Previously these autotrading programs also known as Expert Advisors or Forex Robots were expensive costing like thousands of dollars and only wealthy individuals or big institutions like hedge funds could afford them.
However, the recent advancement in computer programming has made it possible for professional forex traders to team up with a software expert to develop their own autotrading systems. Many private individual traders have also begun to adopt autotrading to execute their thoroughly backtested and highly optimized forex trading strategies.
Metatrader platform makes it real easy to program such type of Expert Advisors. The price of these Expert Advisors has also come down to around a few hundreds that can be easily purchased by ordinary investors like you and me.
Recent advancements in computer programming has led to the development of trading platforms that allow an API ( Application Programming Interface) which connects the trader’s system to the dealer’s trade execution structure through the trading platform. So what is autotrading? You must have heard or read a lot about the benefits or advantages of autotrading.
APIs requires programming skills on the part of either the trader or a programmer hired by the trader. But once all of the trading rules and criteria are determined by the trader, programming an API can be relatively straight forward for anyone with programming experience. After the specific trading rules and criteria are determined, the trading strategy is backtested with positive results.
Autotrading is almost as simple as flipping a switch to begin the trading process. When this occurs not only trades entered when predetermined technical criteria is met but trade exits in the form of stop loss and take profit rules can also be programmed into the API.
This creates an entirely self contained autotrading system. So autotrading can actually execute real trades on current real time market prices. When a predetermined signal emerges, the software actually places a trade automatically. However, before an autotrading system is put on live trading, it is thoroughly backtested and forward tested to make sure the likely success of the autotrading system.
In fact, autotrading is perhaps the best way to achieve it if the trader has optimized and perfected this type of black and white trading strategy that runs devoid of human judgment. Any nondiscretionary technical trading strategy that has clear cut, unambiguous rules is a good candidate for autotrading. Autotrading effectively eliminates all human biases, errors and emotions in the trading process.
There are a number of successful autotrading systems now available in the market for the ordinary retail investors. The best two are FAPT and Ivy Bot.
Mr. Ahmad Hassam has done Masters from Harvard University. Try This Cash Printing Forex Signal Service From Heaven! First practice on your Forex Demo Account! Grab a totally unique version of this article from the Uber Article Directory
In multiple timeframe trading, a trader first looks at a longer timeframe like a monthly or weekly chart to determine the overall direction of the trend. Multiple time frame trading is a trading method used extensively by forex traders.
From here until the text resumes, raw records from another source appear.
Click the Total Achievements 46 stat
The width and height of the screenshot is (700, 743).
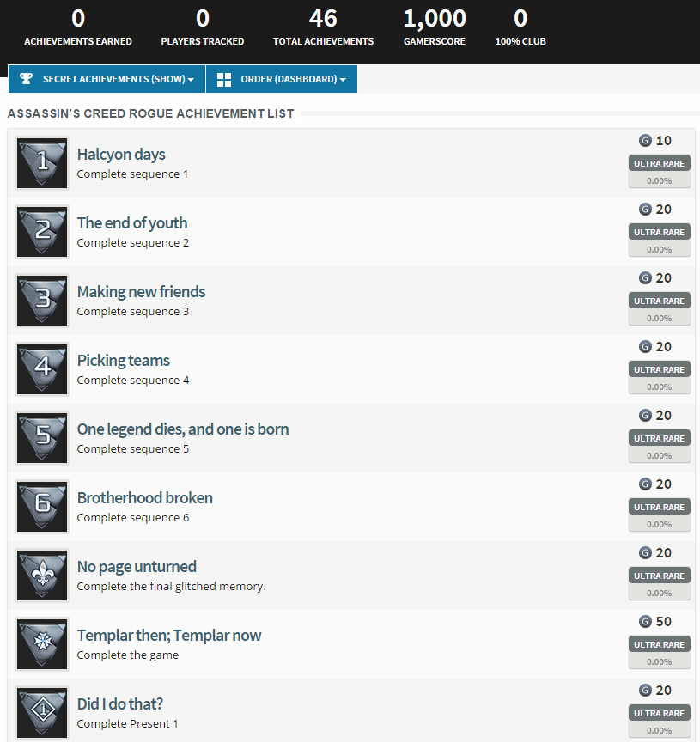323,27
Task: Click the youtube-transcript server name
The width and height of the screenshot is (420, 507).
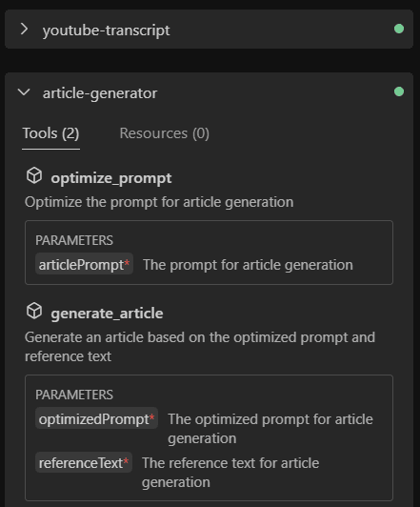Action: (x=107, y=30)
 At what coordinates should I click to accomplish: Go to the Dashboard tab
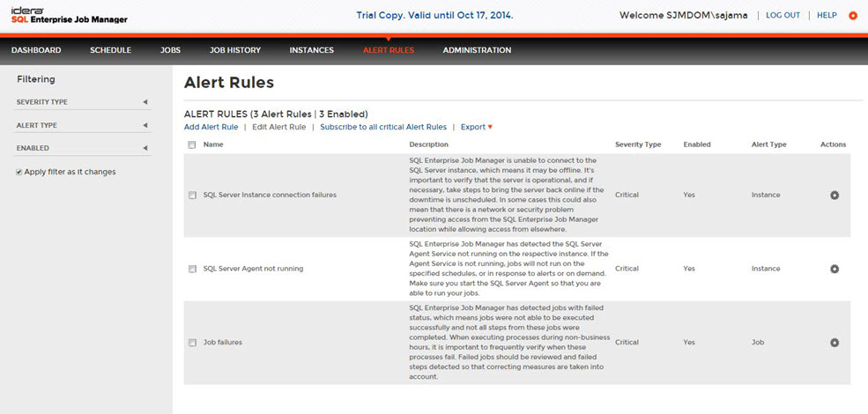click(x=36, y=50)
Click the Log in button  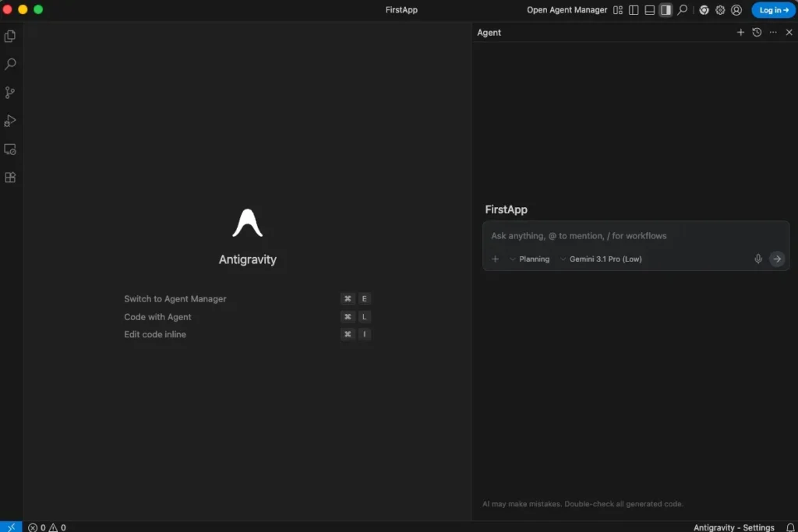point(773,10)

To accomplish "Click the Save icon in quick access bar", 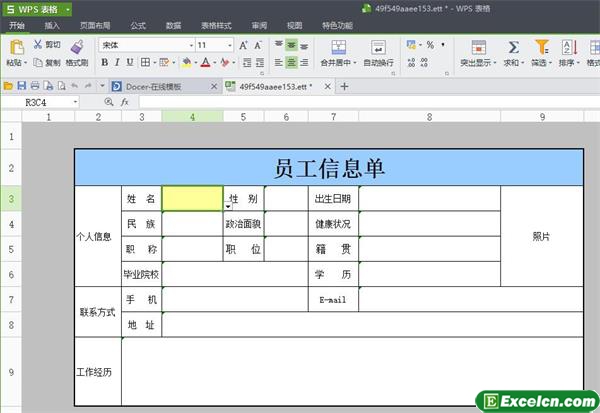I will click(x=22, y=87).

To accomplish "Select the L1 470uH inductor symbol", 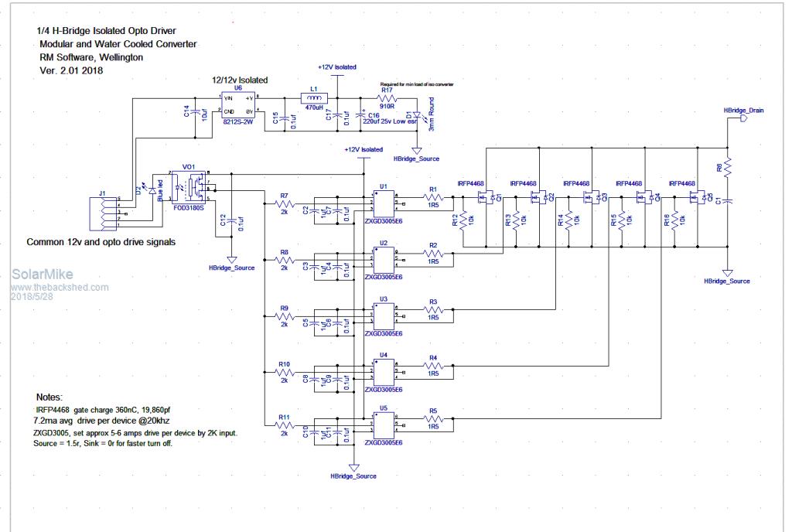I will point(314,99).
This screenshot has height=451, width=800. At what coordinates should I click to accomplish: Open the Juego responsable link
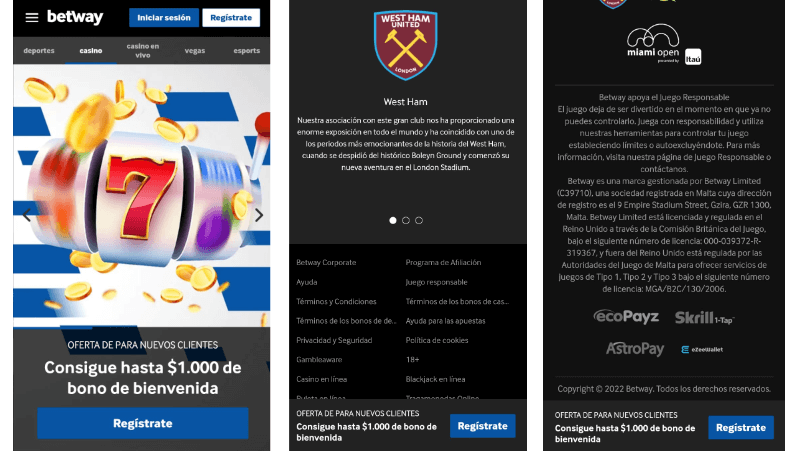[x=436, y=282]
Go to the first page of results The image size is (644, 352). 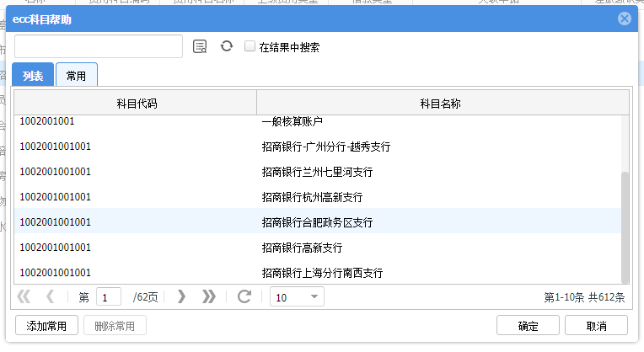click(x=24, y=296)
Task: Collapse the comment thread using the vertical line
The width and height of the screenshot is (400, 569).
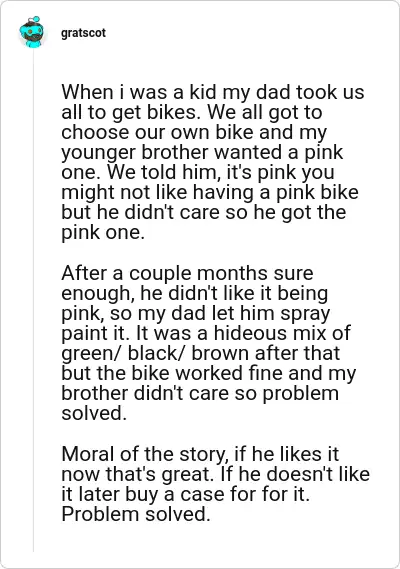Action: (33, 301)
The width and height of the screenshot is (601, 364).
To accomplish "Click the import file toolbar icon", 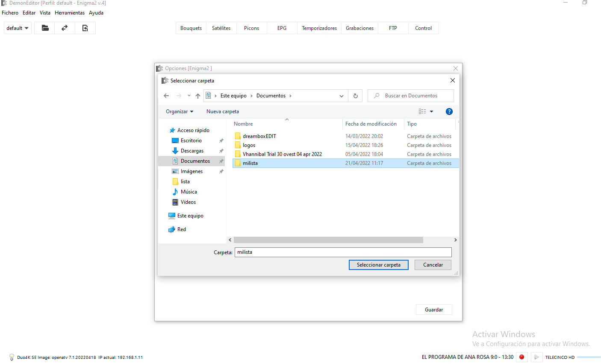I will (x=85, y=28).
It involves the use of multiple timeframes.
If the trader finds a decisive long term trend on this timeframe, he/she then decides to drill down to a shorter timeframe like the daily or 4 hourly chart to look for dips or pullbacks in the trend.
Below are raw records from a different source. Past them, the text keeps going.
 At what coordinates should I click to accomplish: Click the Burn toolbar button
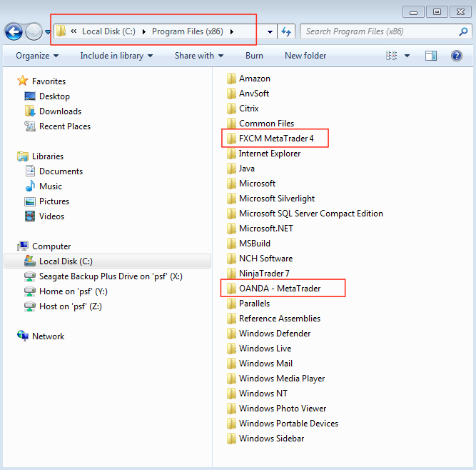(254, 56)
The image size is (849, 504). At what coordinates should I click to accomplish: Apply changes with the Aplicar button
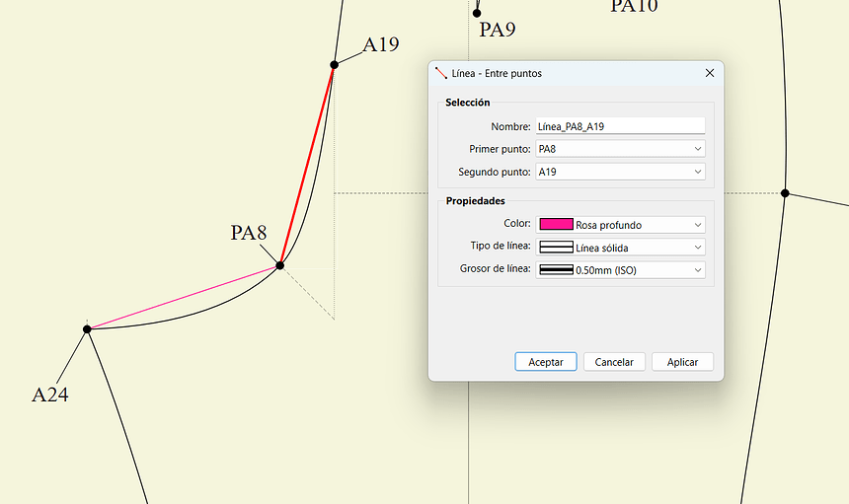tap(682, 362)
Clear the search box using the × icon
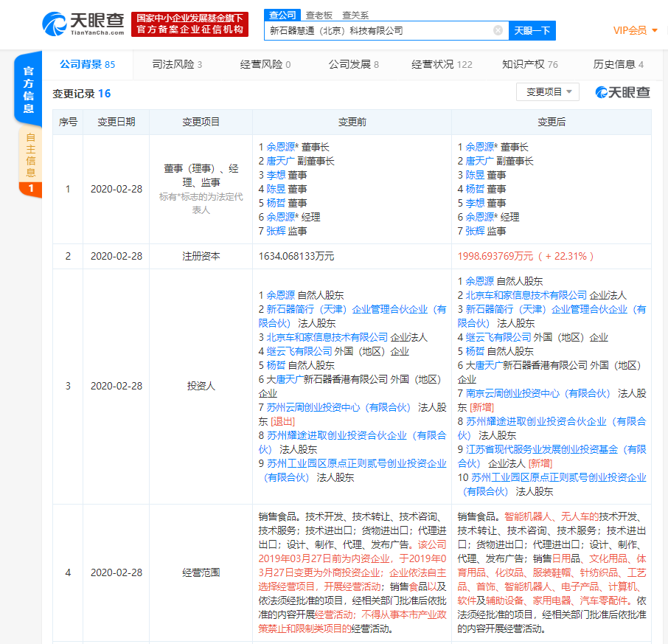 click(499, 30)
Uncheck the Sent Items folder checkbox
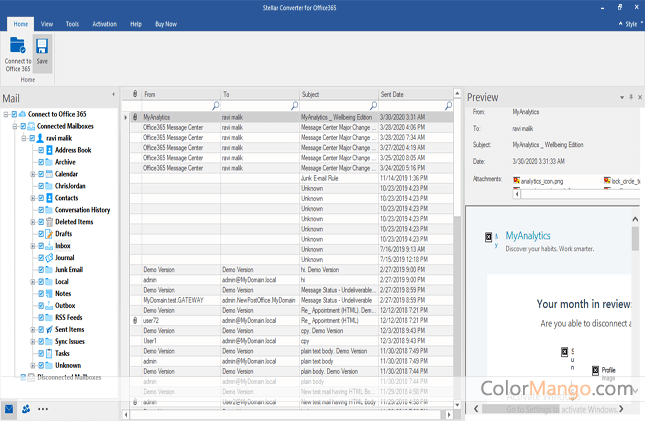 pos(41,329)
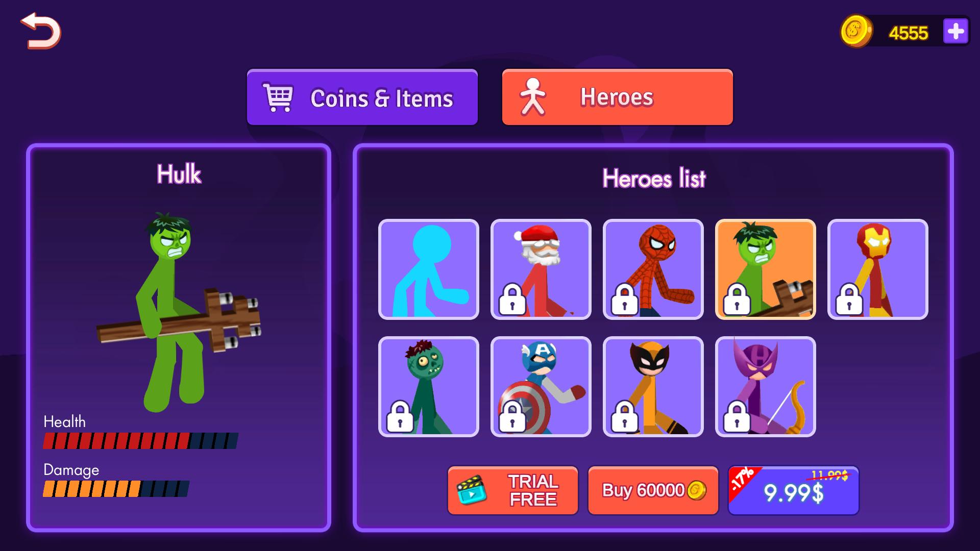Image resolution: width=980 pixels, height=551 pixels.
Task: Select the locked Santa hero
Action: pyautogui.click(x=541, y=269)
A minor downward retracement would represent a potentially high probability entry to get in the trend at a reasonably good price in a strong long term uptrend. Finally the trader may drill down to an even shorter timeframe like the 30 minutes or 15 minutes charts to pinpoint and time the exact entry.
Learn to use multiple timeframes in your trading. How do you trade multiple timeframes? Suppose, you are interested in trading multiple timeframes! You identify the retracement in an uptrend on a 4 hourly chart. What you need to do is to wait for a resistance breakout on a 15 minute chart in the direction of the trend before entering into a long position.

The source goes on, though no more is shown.